A kind of determination method of destination document provided by the embodiments of the present application carries trained mark by obtaining at least one The Training document of label is trained neural network according to the training label that the Training document and the Training document carry, Target nerve network is obtained, by target nerve network, obtains the document label of document to be matched and the text mark of target text Label, wherein document to be matched is the document in visible state, target text is the text in clipbook, determining and target text The corresponding document to be matched of the matched document label of text label be destination document.Can user not to document to be matched into It is accurate to determine destination document under the premise of row manual switching, improve user experience.

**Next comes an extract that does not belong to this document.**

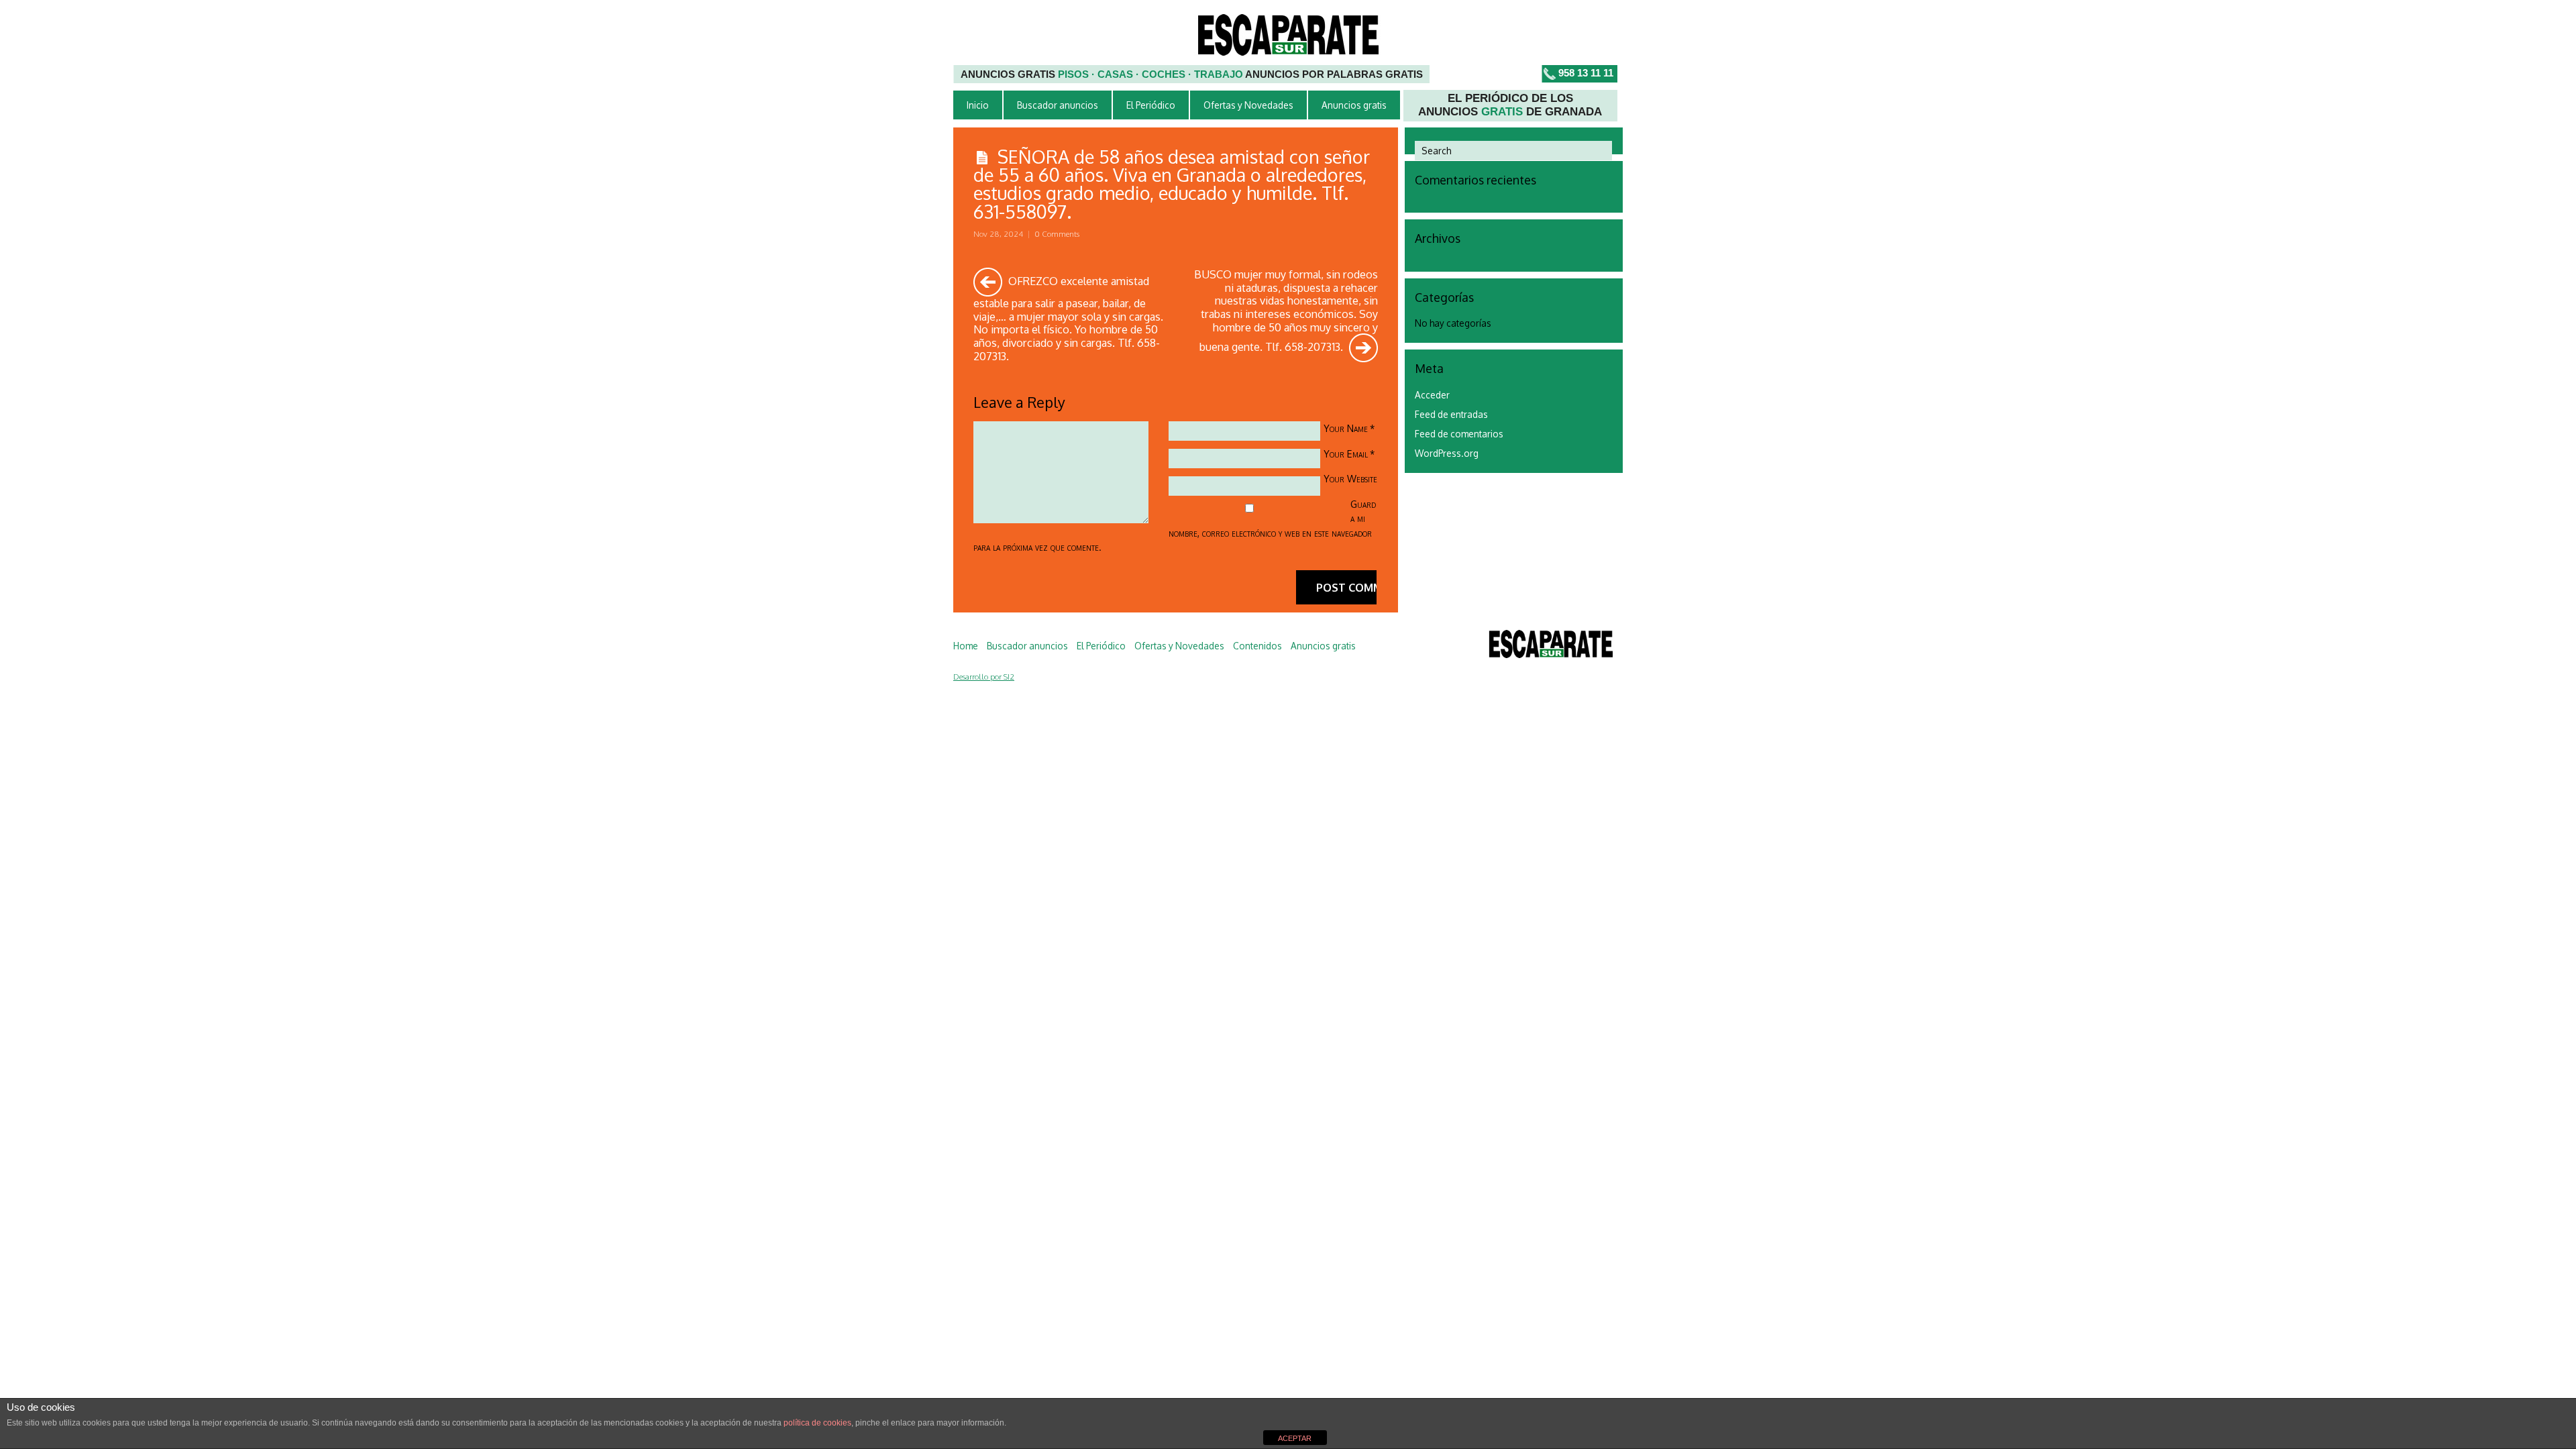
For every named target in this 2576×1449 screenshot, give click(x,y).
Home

Based on a kind of determination method for destination document that above embodiments provide, the embodiment of the present application also provides a kind of mesh The determining device of document is marked, is described in detail its working principle with reference to the accompanying drawing.
Referring to fig. 4, which is a kind of structural block diagram of the determining device of destination document provided by the embodiments of the present application, the dress It sets and includes:
Training document acquiring unit 401, for obtaining at least one Training document for carrying trained label;
Target nerve network acquiring unit 402, for the training according to the Training document and Training document carrying Label is trained neural network, obtains target nerve network;
Document label acquiring unit 403, for obtaining the document mark of document to be matched by the target nerve network Label;The document to be matched is the document in visible state;
Text label acquiring unit 404, for obtaining the text label of target text by the target nerve network; The target text is the text in clipbook;
Destination document determination unit 405, for the determining matched document label pair of text label with the target text The document to be matched answered is destination document.
Optionally, the target nerve network acquiring unit, comprising:
First term vector matrix generation unit, for obtaining the training characteristics word of the Training document, according to the training Feature Words generate the term vector matrix for corresponding to the Training document;
Neural metwork training unit, for what is carried according to the term vector matrix of the Training document and the Training document Training label, is trained neural network, forms target nerve network.
Optionally, the document label acquiring unit, comprising:
Second term vector matrix generation unit, for obtaining the processing feature word of the document to be matched, according to the place It manages Feature Words and generates the term vector matrix for corresponding to the document to be matched;
Document label obtains subelement, for generating and corresponding to the document to be matched by the target nerve network Term vector matrix document to be matched document label;
The text label acquiring unit, comprising:
Third term vector matrix generation unit, for obtaining the text feature word of the target text, according to the text Feature Words generate the term vector matrix for corresponding to the target text;
Text label obtains subelement, for generating and corresponding to the target text by the target nerve network The text label of the target text of term vector matrix.
Optionally, the document to be matched includes the first document, then destination document determination unit is specifically used for:
If the document label of first document is same or similar with the text label, using first document as Destination document.
Optionally, described device further include:
Display unit, for showing the destination document to user.
A kind of determination method and device of destination document provided by the embodiments of the present application, is carried by obtaining at least one The Training document of training label, according to the training label that the Training document and the Training document carry, to neural network into Row training, obtain target nerve network, by target nerve network, obtains the document label and target text of document to be matched Text label, wherein document to be matched is the document in visible state, target text is the text in clipbook, determining and mesh The corresponding document to be matched of the matched document label of text label for marking text is destination document.
In the embodiment of the present application, target text is the text in clipbook, i.e., text to be pasted, wherein target is literary This text label is the theme that can embody target text, and document to be matched is the document in visible state, is The document that user opens, wherein the document label of document to be matched is the theme that can embody document to be matched.If therefore having The document label of document to be matched is matched with the text label of target text, then illustrates that the document to be matched is and target text The same or similar document of theme, it is higher that user wants a possibility that pasting target text in the document to be matched, therefore It, can be calibrated under the premise of user does not carry out manual switching to document to be matched using the document to be matched as destination document True determines destination document, improves user experience.
When introducing the element of various embodiments of the application, the article " one ", "one", " this " and " described " be intended to Indicate one or more elements.Word "include", "comprise" and " having " are all inclusive and mean in addition to listing Except element, there can also be other elements.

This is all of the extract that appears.